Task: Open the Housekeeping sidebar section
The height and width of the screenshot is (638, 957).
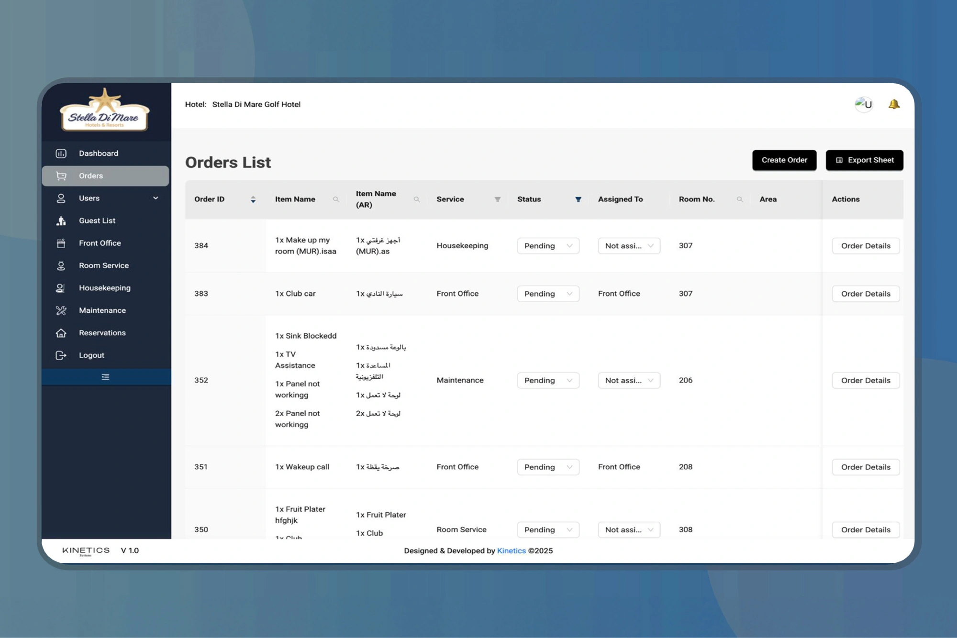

* * *

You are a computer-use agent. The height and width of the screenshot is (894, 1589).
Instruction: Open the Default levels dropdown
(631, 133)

→ TASK STATEMENT: Above are the records; from them, give again exactly the lines from the one containing "Task: Open the Housekeeping sidebar section" through the one containing "The height and width of the screenshot is (638, 957).", both included.

→ SOLUTION BELOW:
Task: Open the Housekeeping sidebar section
The height and width of the screenshot is (638, 957).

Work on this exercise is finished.